Pero las campañas funcionaron, y acabamos aceptando normas que primero expulsaban de la calzada a quienes caminaban, limitándoles a cruzar por puntos concretos de la calzada, luego a que esos puntos estuvieran prohibidos la mitad del tiempo por un semáforo, y que por último se prohibiera pisar por completo la calzada, obligando mediante vallas y otras barreras a usar siniestros pasos subterráneos mucho menos directos. El remate fue perder el estatus legal de personas que disfrutan de la ciudad paseando, jugando o simplemente estando y acabar convertidos en “peatones”, alguien que se limita a caminar subordinada al tráfico a motor.

Las calles residenciales de plataforma única fueron el primer paso oficial para tratar de recuperar el pueblo dentro de nuestras ciudades. Aprobadas en España en 1990, por primera vez una norma decía a las claras que pasear descuidadamente por mitad de la calzada era legal y tenía prioridad frente al coche. Aunque fuera en unas pocas callejuelas secundarias, el Jaywalking ya no era vergonzante y pasaba a ser algo respetable.

El siguiente paso de gigante sucede este 11 de mayo. Todas las plataformas únicas pasan a ser calles a 20, susceptibles de ser de prioridad residencial. Y todas las calles de 1 carril por sentido, se limitan a 30 km/h. En Madrid, con una norma similar implantada en 2018, eso ha supuesto el 80% de su viario. Si las calles residenciales representan el triunfo del ciudadano a pie, las calles 30 son el triunfo de quien se mueve en bicicleta. Acostumbrados a un mapa mental de carriles-bici en unas pocas calles (en las ciudades donde los hay), este cambio hace fácilmente ciclable casi toda la ciudad a poco que los usuarios de la bici conozcan unas técnicas básicas de circulación con tráfico.

Pero esto no es más que un primer paso para que el coche deje de ser la arrogante e insufrible reinona de nuestras calles y pase a ser un educado invitado sin prioridad que sabe mantenerse en segundo plano, como en tiempos de María Cristina.

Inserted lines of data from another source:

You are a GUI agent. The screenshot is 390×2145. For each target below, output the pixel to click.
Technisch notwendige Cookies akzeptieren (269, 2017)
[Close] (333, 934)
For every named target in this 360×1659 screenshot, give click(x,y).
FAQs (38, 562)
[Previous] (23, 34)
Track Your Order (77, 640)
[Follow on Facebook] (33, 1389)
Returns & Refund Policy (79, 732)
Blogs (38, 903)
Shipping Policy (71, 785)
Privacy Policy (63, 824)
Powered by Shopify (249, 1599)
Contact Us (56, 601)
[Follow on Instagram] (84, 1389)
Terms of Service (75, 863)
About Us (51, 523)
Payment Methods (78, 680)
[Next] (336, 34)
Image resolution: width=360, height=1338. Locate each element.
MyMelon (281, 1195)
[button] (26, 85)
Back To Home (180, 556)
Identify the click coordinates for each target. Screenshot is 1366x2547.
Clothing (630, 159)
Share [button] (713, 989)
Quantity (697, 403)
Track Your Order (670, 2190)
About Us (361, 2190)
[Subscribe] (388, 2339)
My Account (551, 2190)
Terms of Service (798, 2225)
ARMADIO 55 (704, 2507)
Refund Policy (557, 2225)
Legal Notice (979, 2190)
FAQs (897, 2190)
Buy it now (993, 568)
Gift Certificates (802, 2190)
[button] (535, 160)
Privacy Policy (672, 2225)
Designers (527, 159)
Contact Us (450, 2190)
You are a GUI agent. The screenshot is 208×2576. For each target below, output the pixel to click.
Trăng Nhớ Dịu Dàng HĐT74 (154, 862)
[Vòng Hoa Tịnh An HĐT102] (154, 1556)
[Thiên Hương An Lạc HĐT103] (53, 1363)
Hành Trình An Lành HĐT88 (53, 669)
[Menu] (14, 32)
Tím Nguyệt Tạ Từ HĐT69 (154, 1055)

El siguiente paso, ya insinuado por la DGT es empezar a quitar los semáforos para reducir la velocidad en cada cruce y que los ciudadanos que caminamos o vamos en silla de ruedas (es decir, todos) tengamos siempre la prioridad en los pasos de cebra.

Si Paco Martínez Soria hubiera podido vivirlo, igual no se hubiera vuelto a Calacierva.